Далее, интенсивное обсуждение проблемы, связанной с процессом национализации религии, вызвало серьезные разногласия между приверженцами «русского дела», побудив их глубже задуматься над сущностью и критериями этой самой русскости, над собственной самоидентификацией. Попытавшись объявить гражданский, секулярный язык универсальной ценностью нации, М.Н. Катков и его последователи не только драматизировали для националистов, ищущих свое знамя, выбор между языком и верой, но и очертили скрытую оппозицию центра и окраинного региона («исконно русского края») как соперничающих между собой формовщиков русского национального самосознания. В развернувшейся полемике чаемый русскоязычный католицизм олицетворял гомогенизирующее влияние центра; если не антиподом, то коррективом ему выступали те или иные образы «западнорусской» самобытности, к которым апеллировали чиновники-виленцы. Все это составит предмет анализа во втором и третьем разделах данной главы. Вместе они охватывают тот самый период, в течение которого – и нередко при участии тех же самых персонажей – вершились массовые обращения католического простонародья в православие. Такая хронология позволит нам еще раз вникнуть в мотивацию русификаторской деятельности чиновников и под новым углом зрения увидеть соединение их одержимости административным произволом с чувством высокого призвания.
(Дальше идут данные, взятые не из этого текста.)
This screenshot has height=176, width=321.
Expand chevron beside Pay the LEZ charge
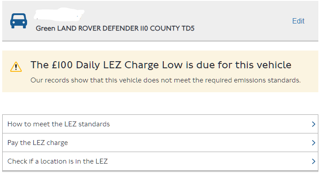click(x=313, y=143)
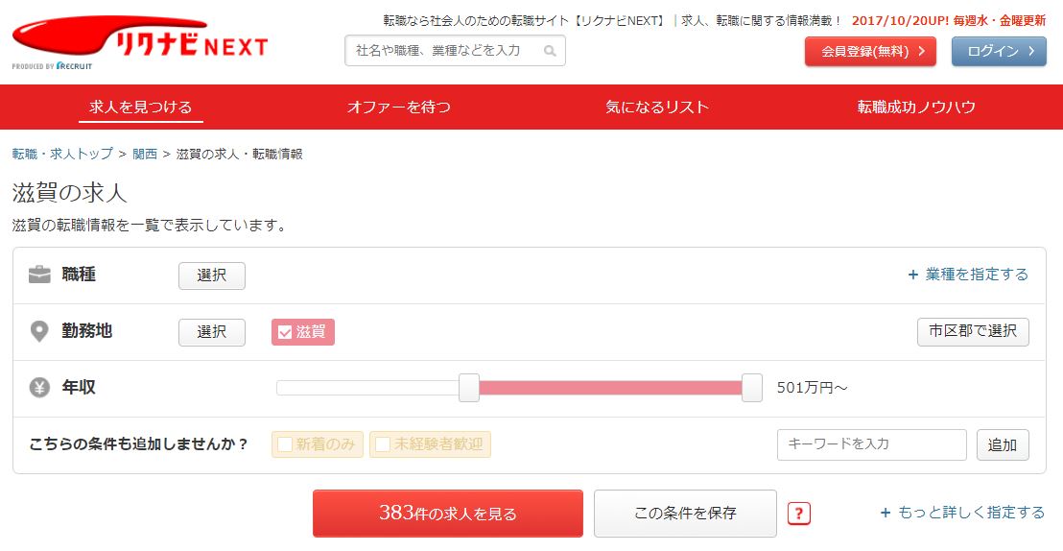Open the 転職成功ノウハウ tab
Viewport: 1063px width, 551px height.
(916, 108)
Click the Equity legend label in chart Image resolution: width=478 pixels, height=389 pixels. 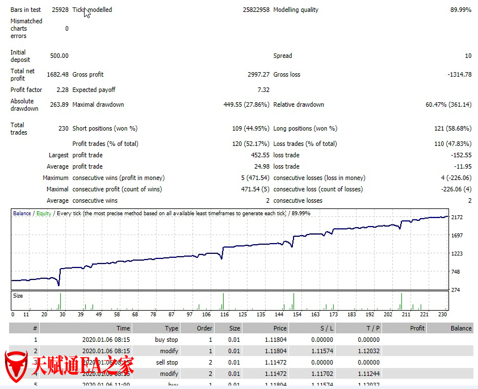pyautogui.click(x=43, y=214)
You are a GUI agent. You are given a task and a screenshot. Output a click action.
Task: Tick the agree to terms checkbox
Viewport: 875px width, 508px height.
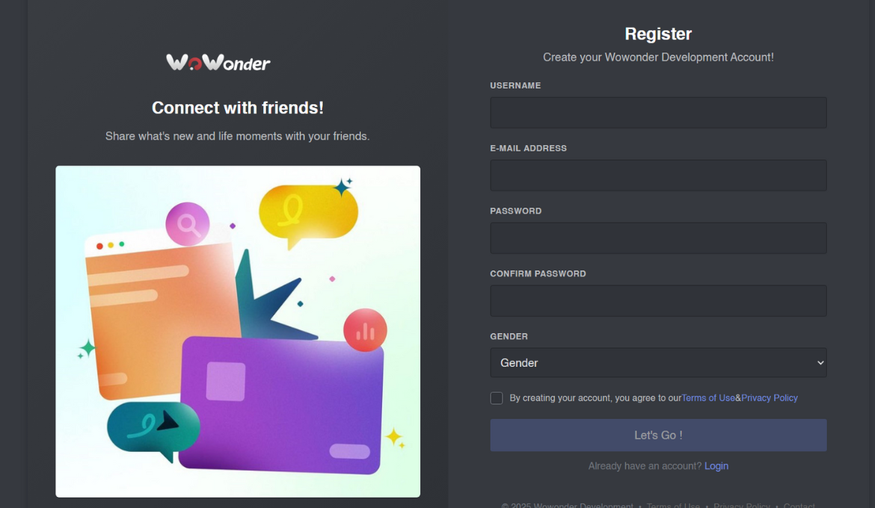[496, 398]
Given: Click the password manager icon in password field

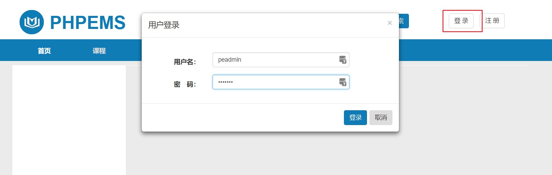Looking at the screenshot, I should [x=343, y=82].
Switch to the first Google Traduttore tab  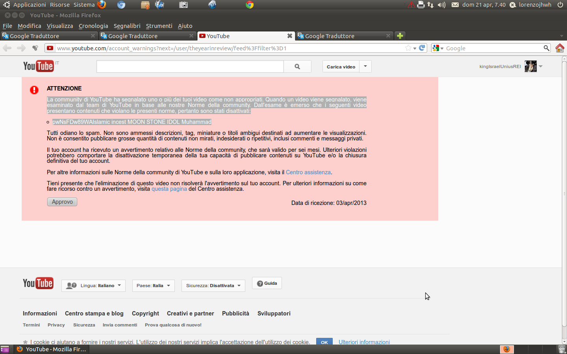[x=47, y=36]
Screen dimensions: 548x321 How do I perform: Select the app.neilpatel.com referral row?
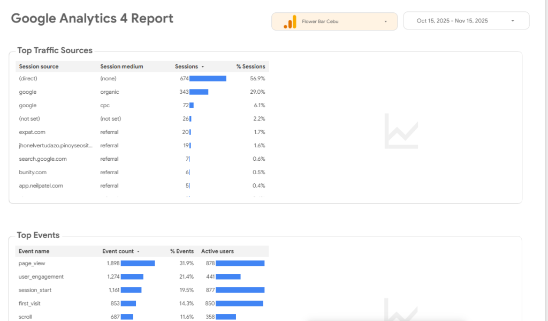[41, 185]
Русский язык в дополнительном католическом богослужении: pro et contra
Общественные и бюрократические дебаты середины 1860-х годов о замене польского языка русским в католическом дополнительном богослужении (не смешивать с латинской литургией, на которую не покушались) представляют собой яркий пример дискуссии, предмет которой по ходу ее развертывания все больше превращается в повод для высказываний по другим злободневным вопросам
[1366]. Прежде чем в декабре 1869 года Александр II одобрил наконец постановление специального комитета, разрешавшее верующим «иностранных исповеданий» слушать проповеди и возносить молитвы на русском языке, неформальное и официальное обсуждение этого предмета миновало несколько фаз. Соображения о перспективах русскоязычного католицизма далеко не всегда выводились из опыта знакомства с религиозной жизнью местных католиков. Они отражали некие априорные конструкции соотношения конфессии и языка в определении русскости или служили иносказательной концептуализации общеимперских проблем. Но тем эти дебаты и интересны: их анализ позволяет реконструировать разнообразные «валентности» «католического» вопроса на западной периферии империи, увидеть различные широкие контексты, в которые он мог включаться.